You can expect "trouble" and social unrest among London's poor if the capital's public transport does not improve, the head of Transport for London (TfL) has said.
Without major investment, the overcrowded network will be unable to transport people to work as London's population grows and the city would be left "in a bad way", Sir Peter Hendy said.
He said "the stakes are pretty high" and unrest would happen if transport became too crowded for people travel to work.
"London's poor don't live in Harrow Road, they live in Enfield and Tolworth and if you can't get them to jobs they want, your city's going to be in a bad way: it's not going to progress and contribute to national economic growth," he told The Guardian.
"The stakes are pretty high. If you're not able to increase transport capacity, and people find accessing work impossible, you risk social unrest. You can expect trouble."

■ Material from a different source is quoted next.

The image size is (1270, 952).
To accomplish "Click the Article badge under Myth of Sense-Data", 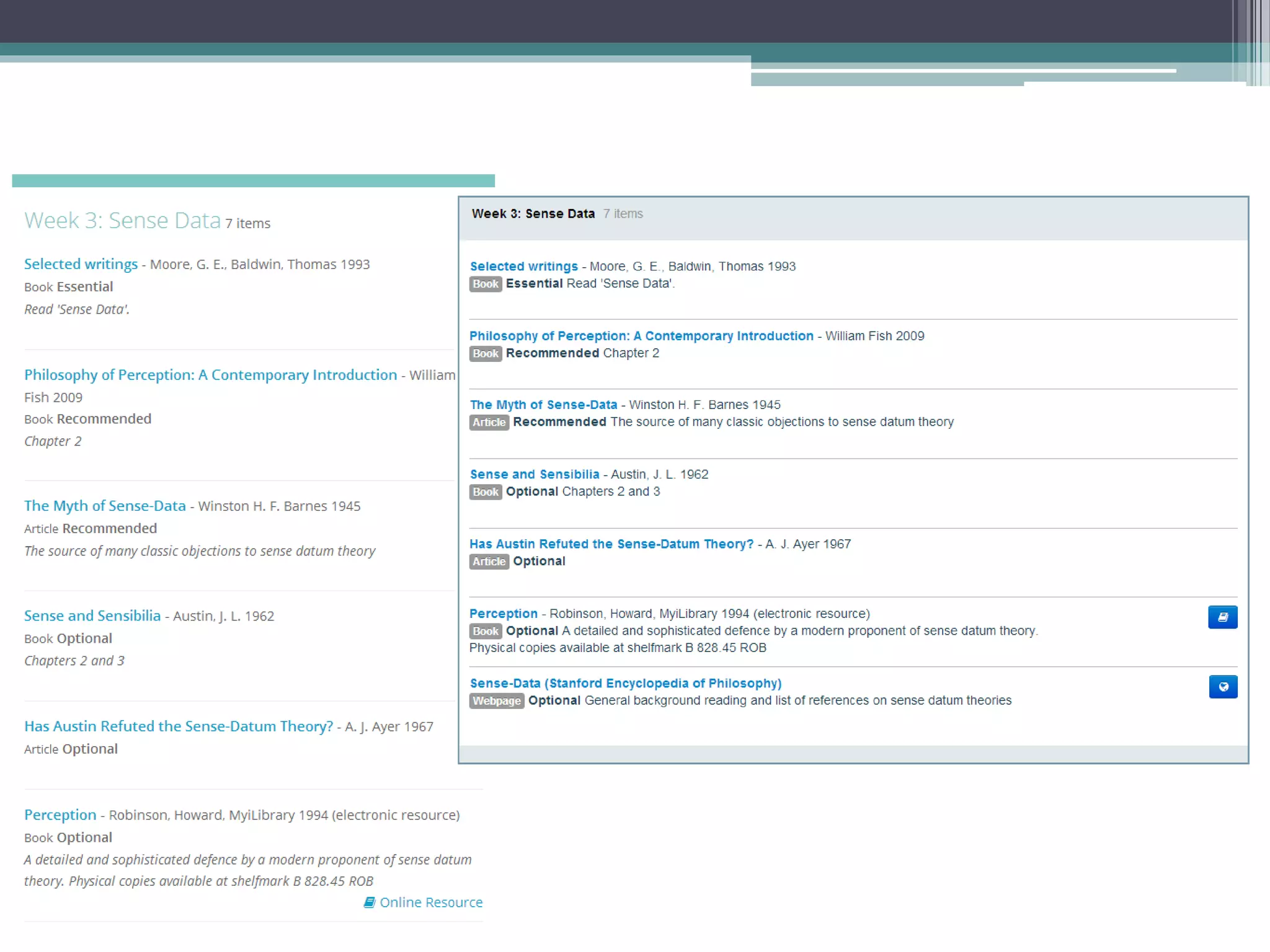I will point(489,422).
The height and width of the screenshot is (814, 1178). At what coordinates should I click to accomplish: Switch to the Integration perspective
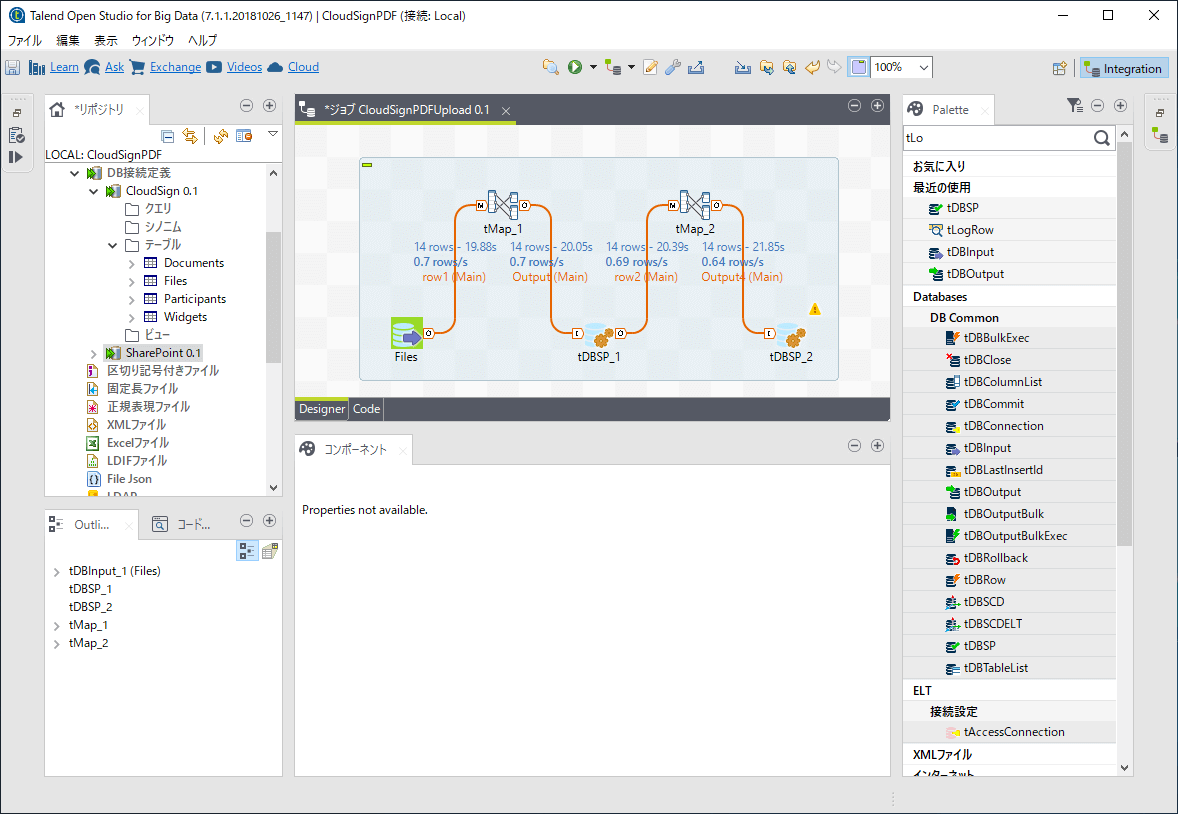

He said Crossrail - the new east-west route through Greater London - would be "full within months" and second one would have to be built very shortly afterwards.
"You won't be able to do without it. In central London the overcrowding will grow to be overwhelming," he said.
London's population has surged to around 8.4 million, according to the most recent estimates, after decades of decline.
If the trend continues, the city will have 10 million people by 2030, growing by around 80,000 a year.
Hendy said the overcrowding could lead to a situation similar to that in Mumbai.
The Indian city has seen demonstrations against the congestion and steep increases to rail fares this year.
Some fares nearly tripled in some cases.
"The mad rush is a daily sufferance...at least one passenger falls off every day while trying to board it. We are injured, bruised," one commuter told The Times of India.